Мари наконец поняла, что чересчур увлеклась, что ее веселость обижает Арбо, и хозяйке, пожалуй, следует повнимательней отнестись к гостю.
— Прости меня, пожалуйста. — Она продолжала улыбаться, но уже без всякой дурашливости. — Давай-ка сразу уточним. На какое дерево ты залез?
— В саду у доктора Хестера.
— И увидел что-то такое, что побудило тебя обратиться ко мне?
— Да, именно так.
И тут Мари увидела в его глазах такую тоску, что ей стало не по себе.
— Говори, говори, — только и вымолвила она.
— Знаешь, я довольно давно наблюдаю за доктором и Верой. С чего это началось, я уже и не помню, но что-то мне не понравилось в его отношении к ней. Меня раздражала его слащавость, какая-то фальшивость во всем, что он делает. Согласись, это не то, что принято в нашем клубе. Я старался сдерживать себя, не показывать, что я о нем думаю… И вот наступил момент, когда я не выдержал и забрался к доктору в сад.
— О Господи! Ты хоть представляешь, чем это тебе могло грозить? — воскликнула Мари.
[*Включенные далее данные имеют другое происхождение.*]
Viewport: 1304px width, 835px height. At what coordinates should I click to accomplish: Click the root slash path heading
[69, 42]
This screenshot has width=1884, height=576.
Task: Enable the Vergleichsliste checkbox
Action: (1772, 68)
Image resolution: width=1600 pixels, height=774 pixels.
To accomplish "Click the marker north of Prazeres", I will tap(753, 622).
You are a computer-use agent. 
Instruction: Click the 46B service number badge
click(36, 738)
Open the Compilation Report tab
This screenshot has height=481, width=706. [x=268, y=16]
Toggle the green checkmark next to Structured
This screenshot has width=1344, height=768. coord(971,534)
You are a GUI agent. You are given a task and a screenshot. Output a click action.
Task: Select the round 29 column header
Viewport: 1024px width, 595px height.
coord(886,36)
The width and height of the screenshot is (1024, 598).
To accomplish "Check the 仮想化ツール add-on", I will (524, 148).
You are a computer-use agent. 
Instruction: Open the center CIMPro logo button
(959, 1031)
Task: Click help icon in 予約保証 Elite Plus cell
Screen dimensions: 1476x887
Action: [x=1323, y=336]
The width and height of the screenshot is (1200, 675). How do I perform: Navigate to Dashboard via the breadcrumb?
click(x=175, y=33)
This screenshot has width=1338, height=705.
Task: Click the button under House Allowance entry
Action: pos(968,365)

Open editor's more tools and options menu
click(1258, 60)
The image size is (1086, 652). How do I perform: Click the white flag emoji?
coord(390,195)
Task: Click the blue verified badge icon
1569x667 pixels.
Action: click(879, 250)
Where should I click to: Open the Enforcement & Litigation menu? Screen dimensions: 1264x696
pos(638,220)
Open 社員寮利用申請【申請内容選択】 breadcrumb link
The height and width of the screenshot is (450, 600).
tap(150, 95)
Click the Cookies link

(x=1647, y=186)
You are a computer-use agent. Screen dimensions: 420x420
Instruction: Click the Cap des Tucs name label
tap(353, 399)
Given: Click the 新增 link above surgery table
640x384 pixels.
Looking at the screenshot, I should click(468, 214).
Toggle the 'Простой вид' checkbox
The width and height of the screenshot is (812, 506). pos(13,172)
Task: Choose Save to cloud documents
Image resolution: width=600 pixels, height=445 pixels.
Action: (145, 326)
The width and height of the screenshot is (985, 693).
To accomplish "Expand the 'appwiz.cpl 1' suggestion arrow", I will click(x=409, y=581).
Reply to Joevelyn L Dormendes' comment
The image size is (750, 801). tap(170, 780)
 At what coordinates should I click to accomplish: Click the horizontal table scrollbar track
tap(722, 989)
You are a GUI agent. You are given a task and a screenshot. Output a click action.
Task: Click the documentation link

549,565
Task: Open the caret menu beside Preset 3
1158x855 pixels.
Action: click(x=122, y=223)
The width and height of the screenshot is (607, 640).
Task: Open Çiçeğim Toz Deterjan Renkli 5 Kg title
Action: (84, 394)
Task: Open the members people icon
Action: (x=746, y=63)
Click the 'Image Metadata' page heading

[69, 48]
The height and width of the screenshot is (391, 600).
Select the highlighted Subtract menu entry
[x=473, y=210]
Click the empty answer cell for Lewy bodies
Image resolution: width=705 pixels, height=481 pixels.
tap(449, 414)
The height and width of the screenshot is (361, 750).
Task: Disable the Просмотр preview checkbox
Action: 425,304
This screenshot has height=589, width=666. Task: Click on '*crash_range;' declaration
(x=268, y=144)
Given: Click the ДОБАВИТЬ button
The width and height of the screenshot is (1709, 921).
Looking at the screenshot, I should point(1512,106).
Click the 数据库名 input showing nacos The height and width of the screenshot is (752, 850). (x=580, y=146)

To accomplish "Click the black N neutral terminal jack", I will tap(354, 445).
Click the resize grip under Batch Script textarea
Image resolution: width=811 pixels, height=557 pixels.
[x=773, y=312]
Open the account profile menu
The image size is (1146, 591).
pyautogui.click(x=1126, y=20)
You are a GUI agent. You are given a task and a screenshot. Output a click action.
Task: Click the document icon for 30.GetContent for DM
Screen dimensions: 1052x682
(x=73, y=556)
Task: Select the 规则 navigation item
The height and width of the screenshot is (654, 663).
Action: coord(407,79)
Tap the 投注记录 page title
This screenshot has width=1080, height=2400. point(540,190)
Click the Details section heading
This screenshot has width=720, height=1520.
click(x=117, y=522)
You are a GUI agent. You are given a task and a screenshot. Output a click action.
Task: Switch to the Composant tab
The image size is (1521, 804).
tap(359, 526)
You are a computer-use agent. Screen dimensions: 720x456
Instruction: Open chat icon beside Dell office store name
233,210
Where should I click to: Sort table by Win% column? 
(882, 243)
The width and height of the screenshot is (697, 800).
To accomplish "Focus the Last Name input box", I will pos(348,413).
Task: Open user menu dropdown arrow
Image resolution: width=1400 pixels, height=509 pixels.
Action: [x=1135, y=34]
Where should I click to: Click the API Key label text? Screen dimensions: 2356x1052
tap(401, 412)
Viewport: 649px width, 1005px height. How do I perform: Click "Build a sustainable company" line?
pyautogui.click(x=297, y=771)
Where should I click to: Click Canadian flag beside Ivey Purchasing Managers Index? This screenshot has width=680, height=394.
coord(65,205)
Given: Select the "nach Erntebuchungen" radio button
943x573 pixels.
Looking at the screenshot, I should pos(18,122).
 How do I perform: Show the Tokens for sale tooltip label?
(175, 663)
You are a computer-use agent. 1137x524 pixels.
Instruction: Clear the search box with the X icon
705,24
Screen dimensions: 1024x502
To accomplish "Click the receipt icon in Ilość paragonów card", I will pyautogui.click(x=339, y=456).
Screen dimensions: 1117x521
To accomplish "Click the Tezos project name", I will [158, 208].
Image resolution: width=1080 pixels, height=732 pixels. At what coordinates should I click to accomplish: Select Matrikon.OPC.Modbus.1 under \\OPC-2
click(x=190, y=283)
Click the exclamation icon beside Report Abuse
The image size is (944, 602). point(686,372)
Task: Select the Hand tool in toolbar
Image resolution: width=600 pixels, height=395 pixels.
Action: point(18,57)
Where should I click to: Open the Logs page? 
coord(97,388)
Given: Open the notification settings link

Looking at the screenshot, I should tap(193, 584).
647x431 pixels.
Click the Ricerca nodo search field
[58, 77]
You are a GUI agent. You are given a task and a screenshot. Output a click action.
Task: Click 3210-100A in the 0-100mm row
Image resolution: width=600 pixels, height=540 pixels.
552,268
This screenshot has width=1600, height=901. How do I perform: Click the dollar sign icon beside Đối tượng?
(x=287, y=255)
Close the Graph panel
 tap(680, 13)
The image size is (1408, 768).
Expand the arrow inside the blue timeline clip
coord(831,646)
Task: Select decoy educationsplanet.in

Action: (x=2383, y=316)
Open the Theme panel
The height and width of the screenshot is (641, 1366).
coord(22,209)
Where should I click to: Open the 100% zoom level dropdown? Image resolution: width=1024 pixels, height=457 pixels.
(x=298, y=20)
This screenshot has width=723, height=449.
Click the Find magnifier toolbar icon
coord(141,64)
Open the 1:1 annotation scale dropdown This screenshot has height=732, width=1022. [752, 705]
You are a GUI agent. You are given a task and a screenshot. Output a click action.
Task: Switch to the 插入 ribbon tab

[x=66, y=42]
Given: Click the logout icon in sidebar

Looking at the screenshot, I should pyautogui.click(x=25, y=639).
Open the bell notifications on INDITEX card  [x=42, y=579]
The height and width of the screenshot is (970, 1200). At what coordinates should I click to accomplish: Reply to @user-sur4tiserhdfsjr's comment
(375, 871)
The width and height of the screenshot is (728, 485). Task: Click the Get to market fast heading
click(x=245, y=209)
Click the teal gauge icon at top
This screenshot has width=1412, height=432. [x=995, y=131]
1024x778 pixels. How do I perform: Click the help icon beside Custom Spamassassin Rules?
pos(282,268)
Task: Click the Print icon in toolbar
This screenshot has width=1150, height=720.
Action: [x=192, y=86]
— Я не думал об этом. На втором этаже у него кабинет, где он принимает больных. Я и сам не знаю, как это получилось, но все же я залез на дерево, расположенное как раз напротив окна этого кабинета, и увидел Веру. Она, вытянувшись, лежала на каком-то столе, бледная, неподвижная. Я даже сначала подумал, что она умерла. Возможно, я не все разглядел, там на окне такая кружевная занавесочка, но прозрачная, даже лица хорошо видны. Так вот, Вера не была мертвой, она спала, не знаю — под наркозом или под гипнозом. К ней подошла женщина, помощница доктора, и ввела в вену правой руки целый шприц какой-то гадости. При этом она с кем-то разговаривала. С кем же еще? — с доктором. Сделав укол, она достала секундомер — видимо, он лежал в кармане ее халата — и стала считать пульс. Вера так и лежала, не шевелясь. Сколько прошло времени, сказать трудно, наверно, минут пять-шесть. Тут она что-то сказала, и появился доктор. Он приподнял Вере голову и надел на нее что-то вроде обруча, утыканного множеством проводов. В глубине кабинета — стена, что напротив окна, вся заставлена какими-то приборами. Они так и стоят друг на друге. А он стоит около них и что-то там вертит, нажимает. А Вера как лежала, так и лежит. Вдруг снизу выползает еще один прибор, чем-то похожий на телекамеру. Выполз и стволом, не знаю, как это еще назвать, нацелился прямо Вере в голову. Тут доктор словно чего-то испугался: руки на приборах, а сам обернулся и смотрит на Веру, а лицо нехорошее такое, как у убийцы. Что-то там в этот момент произошло: свет вдруг чуть померк, Вера вздрогнула — и все.